▶ **Work task**: Return exactly, and only, the lines from the line containing "The height and width of the screenshot is (608, 836)." through the final line of the records below, both included.

.....

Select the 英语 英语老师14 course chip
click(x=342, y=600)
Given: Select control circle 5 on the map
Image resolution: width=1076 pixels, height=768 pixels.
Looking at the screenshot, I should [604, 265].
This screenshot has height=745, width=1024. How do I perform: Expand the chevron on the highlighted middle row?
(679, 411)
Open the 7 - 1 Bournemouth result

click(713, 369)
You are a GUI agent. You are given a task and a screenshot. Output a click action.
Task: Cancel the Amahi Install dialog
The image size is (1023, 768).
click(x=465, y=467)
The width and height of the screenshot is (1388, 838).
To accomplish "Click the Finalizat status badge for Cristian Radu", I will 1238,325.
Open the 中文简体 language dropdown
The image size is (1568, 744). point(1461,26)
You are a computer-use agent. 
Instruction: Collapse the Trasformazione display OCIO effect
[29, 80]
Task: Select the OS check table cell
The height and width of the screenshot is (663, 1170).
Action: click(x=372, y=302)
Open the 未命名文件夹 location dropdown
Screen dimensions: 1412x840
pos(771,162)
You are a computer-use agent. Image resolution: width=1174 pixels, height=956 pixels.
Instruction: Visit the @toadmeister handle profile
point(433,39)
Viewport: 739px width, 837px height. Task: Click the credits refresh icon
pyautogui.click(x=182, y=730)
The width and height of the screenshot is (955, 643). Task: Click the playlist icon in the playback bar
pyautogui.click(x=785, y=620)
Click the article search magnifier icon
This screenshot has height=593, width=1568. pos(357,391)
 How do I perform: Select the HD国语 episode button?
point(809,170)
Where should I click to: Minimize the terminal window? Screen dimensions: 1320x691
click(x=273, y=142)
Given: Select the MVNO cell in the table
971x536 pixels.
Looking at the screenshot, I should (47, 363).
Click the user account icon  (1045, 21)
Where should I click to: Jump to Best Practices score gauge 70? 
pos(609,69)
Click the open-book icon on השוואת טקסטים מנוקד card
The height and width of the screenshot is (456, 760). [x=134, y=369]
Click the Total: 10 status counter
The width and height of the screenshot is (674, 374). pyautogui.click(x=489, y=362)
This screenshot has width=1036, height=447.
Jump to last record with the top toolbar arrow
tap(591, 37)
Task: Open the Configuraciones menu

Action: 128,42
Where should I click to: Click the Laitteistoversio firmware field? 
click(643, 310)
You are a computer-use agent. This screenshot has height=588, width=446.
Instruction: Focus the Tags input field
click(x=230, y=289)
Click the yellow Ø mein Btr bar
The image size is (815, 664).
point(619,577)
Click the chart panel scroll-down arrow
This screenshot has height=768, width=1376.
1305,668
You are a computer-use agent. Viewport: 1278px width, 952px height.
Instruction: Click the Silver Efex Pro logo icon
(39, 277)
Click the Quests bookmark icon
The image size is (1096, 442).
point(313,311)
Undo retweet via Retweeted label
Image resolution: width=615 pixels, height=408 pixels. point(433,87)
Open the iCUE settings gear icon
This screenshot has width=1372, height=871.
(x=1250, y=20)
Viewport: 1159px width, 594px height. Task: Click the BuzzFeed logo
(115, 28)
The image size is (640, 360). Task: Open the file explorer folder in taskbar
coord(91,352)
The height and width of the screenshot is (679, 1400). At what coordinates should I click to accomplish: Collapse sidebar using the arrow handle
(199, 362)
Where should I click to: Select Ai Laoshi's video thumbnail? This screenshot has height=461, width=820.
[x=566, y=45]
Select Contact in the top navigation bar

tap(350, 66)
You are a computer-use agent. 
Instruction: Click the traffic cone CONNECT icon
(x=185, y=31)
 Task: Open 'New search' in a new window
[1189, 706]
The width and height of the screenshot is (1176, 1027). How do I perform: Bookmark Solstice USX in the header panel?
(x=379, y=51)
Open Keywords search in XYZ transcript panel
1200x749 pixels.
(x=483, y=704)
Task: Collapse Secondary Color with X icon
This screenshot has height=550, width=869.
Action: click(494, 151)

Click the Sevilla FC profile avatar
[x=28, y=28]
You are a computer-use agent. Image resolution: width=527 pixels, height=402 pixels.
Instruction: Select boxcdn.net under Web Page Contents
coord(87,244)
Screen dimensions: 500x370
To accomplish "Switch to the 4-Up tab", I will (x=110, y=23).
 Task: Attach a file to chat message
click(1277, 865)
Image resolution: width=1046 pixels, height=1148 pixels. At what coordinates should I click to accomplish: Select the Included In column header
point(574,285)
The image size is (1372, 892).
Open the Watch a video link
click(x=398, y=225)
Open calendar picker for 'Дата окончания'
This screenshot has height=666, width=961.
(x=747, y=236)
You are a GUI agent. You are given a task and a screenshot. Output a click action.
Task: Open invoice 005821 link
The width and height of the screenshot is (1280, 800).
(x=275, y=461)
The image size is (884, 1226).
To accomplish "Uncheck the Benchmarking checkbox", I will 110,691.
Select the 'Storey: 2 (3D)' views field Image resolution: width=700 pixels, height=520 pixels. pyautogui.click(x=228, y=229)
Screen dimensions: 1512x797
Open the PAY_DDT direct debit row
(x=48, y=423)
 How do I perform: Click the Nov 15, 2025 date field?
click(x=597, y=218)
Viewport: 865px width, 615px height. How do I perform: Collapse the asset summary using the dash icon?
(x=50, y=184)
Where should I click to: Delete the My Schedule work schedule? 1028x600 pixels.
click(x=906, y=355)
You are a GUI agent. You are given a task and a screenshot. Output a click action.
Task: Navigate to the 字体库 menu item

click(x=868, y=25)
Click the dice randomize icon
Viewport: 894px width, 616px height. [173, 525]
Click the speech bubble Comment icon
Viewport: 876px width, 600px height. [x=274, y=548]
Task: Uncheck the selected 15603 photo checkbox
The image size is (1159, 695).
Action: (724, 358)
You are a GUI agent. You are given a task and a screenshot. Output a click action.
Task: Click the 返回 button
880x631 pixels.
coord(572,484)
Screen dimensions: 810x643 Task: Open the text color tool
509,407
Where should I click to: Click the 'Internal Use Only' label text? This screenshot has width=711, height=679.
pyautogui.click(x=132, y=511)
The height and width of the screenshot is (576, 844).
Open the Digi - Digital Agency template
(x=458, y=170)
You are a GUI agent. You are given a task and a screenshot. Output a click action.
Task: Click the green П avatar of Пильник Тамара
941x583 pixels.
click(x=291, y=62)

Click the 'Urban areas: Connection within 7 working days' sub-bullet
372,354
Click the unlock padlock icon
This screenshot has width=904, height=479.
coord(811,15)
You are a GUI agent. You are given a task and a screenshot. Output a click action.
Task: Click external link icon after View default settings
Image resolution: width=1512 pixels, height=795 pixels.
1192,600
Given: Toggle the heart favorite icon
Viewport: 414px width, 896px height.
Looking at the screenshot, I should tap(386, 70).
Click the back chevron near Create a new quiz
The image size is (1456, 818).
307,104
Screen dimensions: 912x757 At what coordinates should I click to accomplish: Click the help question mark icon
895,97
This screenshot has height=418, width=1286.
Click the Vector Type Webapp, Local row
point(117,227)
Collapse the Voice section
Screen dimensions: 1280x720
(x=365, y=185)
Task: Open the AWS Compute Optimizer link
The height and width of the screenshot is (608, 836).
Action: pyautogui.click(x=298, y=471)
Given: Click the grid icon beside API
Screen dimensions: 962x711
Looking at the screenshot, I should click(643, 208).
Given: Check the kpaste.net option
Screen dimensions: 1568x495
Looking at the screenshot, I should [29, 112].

.....

▶ **Finished task**:
The height and width of the screenshot is (608, 836).
Action: pyautogui.click(x=298, y=471)
Given: Click the grid icon beside API
Screen dimensions: 962x711
Looking at the screenshot, I should click(643, 208).
Given: Check the kpaste.net option
Screen dimensions: 1568x495
Looking at the screenshot, I should [29, 112].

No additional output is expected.